On prévoit que plus d’un millier de projets novateurs de technologies de l’information et de la communication (TIC) seront réalisés d’ici la fin d’Encqor, en 2022. «Ce projet donne les moyens à des entreprises visionnaires de développer le monde de demain. Grâce à la 5G, les municipalités pourraient par exemple être capables de modéliser leurs villes en 3D, de manière à se doter d’une jumelle numérique», illustre Luc Sirois.
Moteur économique
Que Québec soit l’un des deux seuls endroits dans la province où une antenne expérimentale a été installée – l’autre est à Montréal – en dit long sur la place qu’y occupent les TIC. Selon Québec international, l’agence de développement économique pour la région, on dénombrait 412 entreprises dans le domaine en 2016. Celles-ci étaient responsables d’environ 15 000 emplois et généraient un chiffre d’affaires de 2 milliards de dollars, soit 4,1 % du produit intérieur brut régional.
La Ville de Québec pour sa part se targue d’être une ville branchée sur les besoins de ses citoyens, grâce à des technologies comme Nomade, qui permettent le suivi en temps réel du réseau de transport en commun, et maintes infrastructures intelligentes. La Ville s’est d’ailleurs classée dans le top 7 mondial des villes intelligentes en 2012, lors du concours annuel de l’Intelligent Community Forum.

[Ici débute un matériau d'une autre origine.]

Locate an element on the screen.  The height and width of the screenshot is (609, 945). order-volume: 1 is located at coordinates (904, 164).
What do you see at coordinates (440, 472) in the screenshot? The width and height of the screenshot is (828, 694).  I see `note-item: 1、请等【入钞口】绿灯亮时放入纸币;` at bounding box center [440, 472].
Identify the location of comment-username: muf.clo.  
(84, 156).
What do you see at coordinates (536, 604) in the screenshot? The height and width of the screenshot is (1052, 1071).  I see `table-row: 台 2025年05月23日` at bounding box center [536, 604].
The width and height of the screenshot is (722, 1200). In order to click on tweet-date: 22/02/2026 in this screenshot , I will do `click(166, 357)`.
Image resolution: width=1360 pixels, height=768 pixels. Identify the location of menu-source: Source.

Depuis, elle a continué à innover pour se maintenir dans ce peloton de tête, comme en témoigne sa participation au Défi des villes intelligentes, lancé en 2017 par Infrastructure Canada. À l’occasion de ce concours auquel 130 collectivités de partout au Canada ont déposé leur candidature, Québec a entrepris une profonde réflexion sur la place des TIC dans le quotidien de ses citoyens. L’enjeu, il faut le dire, était de taille : 50 M $ étaient décernés au grand gagnant.
Sus aux inégalités sociales en santé
«Nous sommes allés à Lyon pour nous inspirer des travaux qui y sont réalisés depuis plusieurs années, en plus de nous inspirer des approches des villes d’Angers, de Nantes et de Tallinn, en Estonie. Au bout de ce processus, nous avons fait de la lutte aux inégalités sociales en santé notre cheval de bataille», raconte Pierre-Luc Lachance, conseiller municipal et adjoint du maire pour l’entrepreneuriat à la Ville de Québec.
Québec s’est rendue jusqu’en finale du Défi des villes intelligentes, où elle s’est néanmoins fait doubler à la ligne d’arrivée. La vision qu’elle a articulée dans le cadre de ce concours est malgré tout appelée à teinter ses décisions dans les prochaines années.
«Disons que la notion d’inégalités sociales en santé trouve une résonance particulière en ce moment, avec la crise de la COVID-19. Plus que jamais, nous sommes conscients qu’il faut développer à échelle beaucoup plus humaine, de manière à ne pas perpétuer les iniquités», affirme Pierre-Luc Lachance.
Dans les prochaines années, il est par exemple question de verdir certains secteurs clés de la ville, considérés comme des îlots de chaleur, et d’élargir les trottoirs, facilitant ainsi la vie des personnes à mobilité réduite. Comme quoi la notion de ville intelligente ne se résume pas qu’à des questions de technologies.
Sehl Mellouli, directeur du Centre de recherche sur les communautés intelligentes à l’Université Laval (Photo: courtoisie)
«Il n’existe pas de définition de la ville intelligente qui fait consensus – certaines ne font même pas écho à la technologie. Il faut plutôt la voir comme un outil pour mieux servir et répondre aux besoins des citoyens, en tout respect du contexte propre de la ville», commente Sehl Mellouli, directeur du Centre de recherche sur les communautés intelligentes à l’Université Laval.